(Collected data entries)
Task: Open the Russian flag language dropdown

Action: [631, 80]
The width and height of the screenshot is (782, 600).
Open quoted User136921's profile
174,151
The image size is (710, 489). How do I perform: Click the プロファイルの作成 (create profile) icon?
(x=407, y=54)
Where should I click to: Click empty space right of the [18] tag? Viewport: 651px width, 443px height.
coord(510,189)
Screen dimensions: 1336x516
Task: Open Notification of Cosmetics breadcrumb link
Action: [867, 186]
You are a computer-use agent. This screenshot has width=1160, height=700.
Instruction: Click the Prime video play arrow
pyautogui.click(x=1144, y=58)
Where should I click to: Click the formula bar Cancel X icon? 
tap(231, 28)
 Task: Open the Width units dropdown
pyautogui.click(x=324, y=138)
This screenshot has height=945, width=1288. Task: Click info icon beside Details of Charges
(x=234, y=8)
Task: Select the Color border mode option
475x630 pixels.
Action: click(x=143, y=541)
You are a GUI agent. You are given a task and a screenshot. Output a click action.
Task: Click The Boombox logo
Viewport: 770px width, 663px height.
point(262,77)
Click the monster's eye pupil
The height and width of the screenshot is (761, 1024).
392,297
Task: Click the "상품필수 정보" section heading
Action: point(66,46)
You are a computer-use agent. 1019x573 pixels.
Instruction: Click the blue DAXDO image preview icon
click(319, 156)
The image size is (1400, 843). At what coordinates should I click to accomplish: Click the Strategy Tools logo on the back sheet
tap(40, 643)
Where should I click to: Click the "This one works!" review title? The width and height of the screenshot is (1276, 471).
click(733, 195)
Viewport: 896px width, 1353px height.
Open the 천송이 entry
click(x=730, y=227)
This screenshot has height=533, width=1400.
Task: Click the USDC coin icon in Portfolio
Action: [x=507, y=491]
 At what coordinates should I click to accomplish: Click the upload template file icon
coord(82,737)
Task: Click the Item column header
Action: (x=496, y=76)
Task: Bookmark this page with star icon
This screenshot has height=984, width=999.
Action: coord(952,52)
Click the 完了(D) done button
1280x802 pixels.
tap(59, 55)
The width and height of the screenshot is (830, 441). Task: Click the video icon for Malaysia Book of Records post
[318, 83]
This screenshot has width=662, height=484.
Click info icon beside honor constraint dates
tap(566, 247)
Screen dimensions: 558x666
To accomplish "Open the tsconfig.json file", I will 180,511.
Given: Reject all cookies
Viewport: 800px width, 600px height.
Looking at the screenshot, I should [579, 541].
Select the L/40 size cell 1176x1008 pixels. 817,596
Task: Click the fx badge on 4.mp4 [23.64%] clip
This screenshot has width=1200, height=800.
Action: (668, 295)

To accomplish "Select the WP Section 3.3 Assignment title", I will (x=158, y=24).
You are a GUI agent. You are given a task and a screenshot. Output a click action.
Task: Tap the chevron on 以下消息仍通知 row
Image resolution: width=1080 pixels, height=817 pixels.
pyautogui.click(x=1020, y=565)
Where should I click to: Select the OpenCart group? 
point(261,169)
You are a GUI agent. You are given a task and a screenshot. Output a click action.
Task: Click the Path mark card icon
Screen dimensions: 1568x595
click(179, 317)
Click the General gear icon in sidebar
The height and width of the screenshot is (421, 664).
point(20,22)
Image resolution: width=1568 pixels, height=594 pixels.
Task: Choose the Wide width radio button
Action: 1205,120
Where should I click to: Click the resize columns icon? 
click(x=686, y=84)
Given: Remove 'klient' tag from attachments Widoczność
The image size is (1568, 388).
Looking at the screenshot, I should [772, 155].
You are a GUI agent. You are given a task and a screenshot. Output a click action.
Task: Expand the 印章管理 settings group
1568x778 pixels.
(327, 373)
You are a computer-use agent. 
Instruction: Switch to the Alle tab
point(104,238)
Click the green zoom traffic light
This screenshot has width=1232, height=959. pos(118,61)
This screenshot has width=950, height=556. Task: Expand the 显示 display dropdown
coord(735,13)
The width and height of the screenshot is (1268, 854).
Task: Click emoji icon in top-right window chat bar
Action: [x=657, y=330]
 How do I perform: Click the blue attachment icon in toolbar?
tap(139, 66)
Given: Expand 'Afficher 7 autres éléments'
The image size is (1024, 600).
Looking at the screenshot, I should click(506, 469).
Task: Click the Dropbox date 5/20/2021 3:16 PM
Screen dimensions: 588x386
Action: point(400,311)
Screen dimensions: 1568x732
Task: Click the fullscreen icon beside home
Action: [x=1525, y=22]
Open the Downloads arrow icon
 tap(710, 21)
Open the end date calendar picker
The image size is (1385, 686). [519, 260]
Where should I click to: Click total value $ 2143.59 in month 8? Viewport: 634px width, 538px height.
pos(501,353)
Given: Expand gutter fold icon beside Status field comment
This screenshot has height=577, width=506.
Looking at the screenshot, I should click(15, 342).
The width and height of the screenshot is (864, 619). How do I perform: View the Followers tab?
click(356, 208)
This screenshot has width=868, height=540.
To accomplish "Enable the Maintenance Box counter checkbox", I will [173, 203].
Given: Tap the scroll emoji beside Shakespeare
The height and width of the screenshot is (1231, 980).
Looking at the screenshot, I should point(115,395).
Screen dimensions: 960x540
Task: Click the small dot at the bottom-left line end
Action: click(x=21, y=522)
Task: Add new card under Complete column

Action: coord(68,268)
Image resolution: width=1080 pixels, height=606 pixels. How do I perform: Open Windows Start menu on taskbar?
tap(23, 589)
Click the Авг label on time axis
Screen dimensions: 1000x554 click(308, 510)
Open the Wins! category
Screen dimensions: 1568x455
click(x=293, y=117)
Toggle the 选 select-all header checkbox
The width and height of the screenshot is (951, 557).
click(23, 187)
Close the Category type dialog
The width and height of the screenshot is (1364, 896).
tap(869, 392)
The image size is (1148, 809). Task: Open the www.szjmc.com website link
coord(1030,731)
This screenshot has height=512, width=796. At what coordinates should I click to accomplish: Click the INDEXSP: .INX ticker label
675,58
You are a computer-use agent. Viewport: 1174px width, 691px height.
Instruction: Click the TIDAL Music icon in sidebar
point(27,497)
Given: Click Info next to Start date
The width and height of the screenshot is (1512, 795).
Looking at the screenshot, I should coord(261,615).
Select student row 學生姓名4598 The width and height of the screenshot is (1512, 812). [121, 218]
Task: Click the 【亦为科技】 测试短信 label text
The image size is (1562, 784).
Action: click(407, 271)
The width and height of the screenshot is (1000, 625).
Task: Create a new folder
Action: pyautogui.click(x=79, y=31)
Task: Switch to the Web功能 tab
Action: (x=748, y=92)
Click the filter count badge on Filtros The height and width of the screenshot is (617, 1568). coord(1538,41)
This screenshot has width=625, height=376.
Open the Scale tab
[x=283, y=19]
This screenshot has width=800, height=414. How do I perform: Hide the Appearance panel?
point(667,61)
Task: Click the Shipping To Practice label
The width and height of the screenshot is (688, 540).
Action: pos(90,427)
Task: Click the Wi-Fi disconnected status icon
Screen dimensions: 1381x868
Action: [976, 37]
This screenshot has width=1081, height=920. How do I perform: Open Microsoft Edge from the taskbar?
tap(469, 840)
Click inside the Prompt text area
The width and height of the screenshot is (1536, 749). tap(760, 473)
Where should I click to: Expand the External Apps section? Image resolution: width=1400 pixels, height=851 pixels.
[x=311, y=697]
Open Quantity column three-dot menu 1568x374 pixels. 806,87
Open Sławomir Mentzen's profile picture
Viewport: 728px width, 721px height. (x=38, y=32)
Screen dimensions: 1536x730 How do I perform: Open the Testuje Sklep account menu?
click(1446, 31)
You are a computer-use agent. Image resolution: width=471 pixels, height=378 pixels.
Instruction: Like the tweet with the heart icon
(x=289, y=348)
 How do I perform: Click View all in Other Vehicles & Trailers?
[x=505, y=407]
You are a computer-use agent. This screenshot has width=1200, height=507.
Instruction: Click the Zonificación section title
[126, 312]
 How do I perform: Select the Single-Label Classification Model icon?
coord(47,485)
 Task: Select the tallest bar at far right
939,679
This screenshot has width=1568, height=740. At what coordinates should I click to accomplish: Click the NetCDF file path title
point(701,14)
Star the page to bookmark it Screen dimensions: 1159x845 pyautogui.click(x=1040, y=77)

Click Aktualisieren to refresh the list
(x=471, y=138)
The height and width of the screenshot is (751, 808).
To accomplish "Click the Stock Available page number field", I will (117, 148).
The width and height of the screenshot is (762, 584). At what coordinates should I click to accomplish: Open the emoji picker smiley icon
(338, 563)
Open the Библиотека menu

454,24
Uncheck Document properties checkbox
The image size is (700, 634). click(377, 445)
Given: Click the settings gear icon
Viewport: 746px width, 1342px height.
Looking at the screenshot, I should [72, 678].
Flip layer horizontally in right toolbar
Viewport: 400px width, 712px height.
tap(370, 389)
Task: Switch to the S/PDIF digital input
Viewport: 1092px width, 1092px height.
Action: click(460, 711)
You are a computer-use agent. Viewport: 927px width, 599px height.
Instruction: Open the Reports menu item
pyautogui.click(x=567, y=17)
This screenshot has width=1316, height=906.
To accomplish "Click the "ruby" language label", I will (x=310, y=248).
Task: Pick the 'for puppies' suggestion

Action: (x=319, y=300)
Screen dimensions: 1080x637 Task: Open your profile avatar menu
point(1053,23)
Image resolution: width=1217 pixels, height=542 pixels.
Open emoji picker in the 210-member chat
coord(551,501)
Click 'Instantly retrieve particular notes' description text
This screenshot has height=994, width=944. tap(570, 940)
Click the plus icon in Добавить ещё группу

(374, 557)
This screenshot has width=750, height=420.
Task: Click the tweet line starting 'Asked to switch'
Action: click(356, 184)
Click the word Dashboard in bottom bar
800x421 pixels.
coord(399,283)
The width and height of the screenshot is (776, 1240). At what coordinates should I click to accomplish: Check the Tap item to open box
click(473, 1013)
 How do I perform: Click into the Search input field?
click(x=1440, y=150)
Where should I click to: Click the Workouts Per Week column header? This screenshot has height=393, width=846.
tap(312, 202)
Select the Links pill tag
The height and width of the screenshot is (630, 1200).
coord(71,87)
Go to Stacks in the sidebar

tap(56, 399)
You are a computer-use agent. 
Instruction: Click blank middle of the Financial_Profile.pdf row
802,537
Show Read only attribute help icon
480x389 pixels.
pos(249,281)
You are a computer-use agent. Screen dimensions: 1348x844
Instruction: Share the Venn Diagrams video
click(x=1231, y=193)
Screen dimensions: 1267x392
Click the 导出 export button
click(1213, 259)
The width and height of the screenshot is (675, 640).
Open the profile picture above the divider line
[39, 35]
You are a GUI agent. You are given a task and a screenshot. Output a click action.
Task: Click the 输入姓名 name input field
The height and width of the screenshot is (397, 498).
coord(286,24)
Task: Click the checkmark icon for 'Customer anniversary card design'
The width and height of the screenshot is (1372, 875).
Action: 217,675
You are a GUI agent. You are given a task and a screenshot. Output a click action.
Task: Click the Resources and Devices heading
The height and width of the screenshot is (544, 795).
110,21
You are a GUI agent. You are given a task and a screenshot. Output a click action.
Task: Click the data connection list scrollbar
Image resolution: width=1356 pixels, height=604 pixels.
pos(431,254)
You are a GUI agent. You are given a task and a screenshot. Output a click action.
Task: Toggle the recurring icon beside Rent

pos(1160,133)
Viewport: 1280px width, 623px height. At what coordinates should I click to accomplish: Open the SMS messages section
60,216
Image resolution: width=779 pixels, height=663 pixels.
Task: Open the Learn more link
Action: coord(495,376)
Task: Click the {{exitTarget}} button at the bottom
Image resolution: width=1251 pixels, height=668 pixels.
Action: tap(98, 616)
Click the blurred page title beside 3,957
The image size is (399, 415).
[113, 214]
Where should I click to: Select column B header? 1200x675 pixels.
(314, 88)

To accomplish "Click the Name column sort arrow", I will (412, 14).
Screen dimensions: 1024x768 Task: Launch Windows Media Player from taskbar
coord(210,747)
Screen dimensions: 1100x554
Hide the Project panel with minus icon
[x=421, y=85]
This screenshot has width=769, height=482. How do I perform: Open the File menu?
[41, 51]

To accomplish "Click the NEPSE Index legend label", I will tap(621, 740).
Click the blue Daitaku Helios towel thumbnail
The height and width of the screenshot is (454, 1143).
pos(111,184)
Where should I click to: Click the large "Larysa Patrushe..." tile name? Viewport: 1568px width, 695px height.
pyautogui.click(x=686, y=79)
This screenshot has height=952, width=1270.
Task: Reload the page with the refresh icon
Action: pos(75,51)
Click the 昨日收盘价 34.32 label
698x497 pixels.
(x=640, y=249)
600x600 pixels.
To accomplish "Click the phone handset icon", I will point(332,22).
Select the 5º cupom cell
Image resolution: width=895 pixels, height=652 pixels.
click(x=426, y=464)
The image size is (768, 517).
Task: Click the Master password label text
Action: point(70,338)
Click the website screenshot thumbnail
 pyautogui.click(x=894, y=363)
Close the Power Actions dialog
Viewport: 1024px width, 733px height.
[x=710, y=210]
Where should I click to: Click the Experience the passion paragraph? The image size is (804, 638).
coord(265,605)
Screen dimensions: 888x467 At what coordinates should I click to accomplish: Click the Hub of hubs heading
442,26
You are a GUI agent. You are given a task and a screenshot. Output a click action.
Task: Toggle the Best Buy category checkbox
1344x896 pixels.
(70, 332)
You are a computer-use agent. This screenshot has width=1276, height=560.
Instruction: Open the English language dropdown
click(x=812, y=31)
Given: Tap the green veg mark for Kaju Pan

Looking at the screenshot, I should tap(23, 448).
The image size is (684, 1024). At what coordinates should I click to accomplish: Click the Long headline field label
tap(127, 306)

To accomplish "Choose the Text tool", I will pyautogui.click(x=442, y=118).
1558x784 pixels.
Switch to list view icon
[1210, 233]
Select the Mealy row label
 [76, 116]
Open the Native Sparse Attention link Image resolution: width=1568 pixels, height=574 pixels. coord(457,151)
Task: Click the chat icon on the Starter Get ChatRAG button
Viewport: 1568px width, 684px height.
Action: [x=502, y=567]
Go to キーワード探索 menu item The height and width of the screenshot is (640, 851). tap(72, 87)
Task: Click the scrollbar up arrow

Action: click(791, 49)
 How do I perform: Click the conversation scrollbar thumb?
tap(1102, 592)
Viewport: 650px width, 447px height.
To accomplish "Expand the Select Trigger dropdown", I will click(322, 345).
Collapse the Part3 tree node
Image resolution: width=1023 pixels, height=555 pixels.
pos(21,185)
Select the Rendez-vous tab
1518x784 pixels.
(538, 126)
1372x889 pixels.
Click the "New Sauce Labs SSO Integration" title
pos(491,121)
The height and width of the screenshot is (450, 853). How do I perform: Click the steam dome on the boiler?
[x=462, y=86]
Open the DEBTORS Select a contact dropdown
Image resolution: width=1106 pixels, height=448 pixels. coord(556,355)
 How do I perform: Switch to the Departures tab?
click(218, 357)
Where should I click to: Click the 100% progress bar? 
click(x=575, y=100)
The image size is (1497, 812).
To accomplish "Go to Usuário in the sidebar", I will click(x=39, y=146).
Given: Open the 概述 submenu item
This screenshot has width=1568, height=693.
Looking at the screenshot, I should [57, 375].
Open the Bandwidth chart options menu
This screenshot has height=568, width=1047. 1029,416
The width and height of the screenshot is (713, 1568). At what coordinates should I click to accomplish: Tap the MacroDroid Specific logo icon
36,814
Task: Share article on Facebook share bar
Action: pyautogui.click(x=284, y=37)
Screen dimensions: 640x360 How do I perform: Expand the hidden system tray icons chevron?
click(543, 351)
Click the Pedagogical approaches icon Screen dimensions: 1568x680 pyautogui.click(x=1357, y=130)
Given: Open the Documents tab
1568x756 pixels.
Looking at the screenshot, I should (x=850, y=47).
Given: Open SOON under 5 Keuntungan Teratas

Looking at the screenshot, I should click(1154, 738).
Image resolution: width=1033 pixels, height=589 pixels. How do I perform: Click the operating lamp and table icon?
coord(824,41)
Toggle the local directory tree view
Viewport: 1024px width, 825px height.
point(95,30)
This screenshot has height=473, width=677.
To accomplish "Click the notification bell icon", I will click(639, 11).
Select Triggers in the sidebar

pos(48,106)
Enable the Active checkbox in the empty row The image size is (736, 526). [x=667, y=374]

What to do: The answer should consist of the lines from the one with "This screenshot has height=473, width=677." through the last line of the entries, duplicated exactly and nothing more.

Finished task:
This screenshot has height=473, width=677.
To accomplish "Click the notification bell icon", I will click(639, 11).
Select Triggers in the sidebar

pos(48,106)
Enable the Active checkbox in the empty row The image size is (736, 526). [x=667, y=374]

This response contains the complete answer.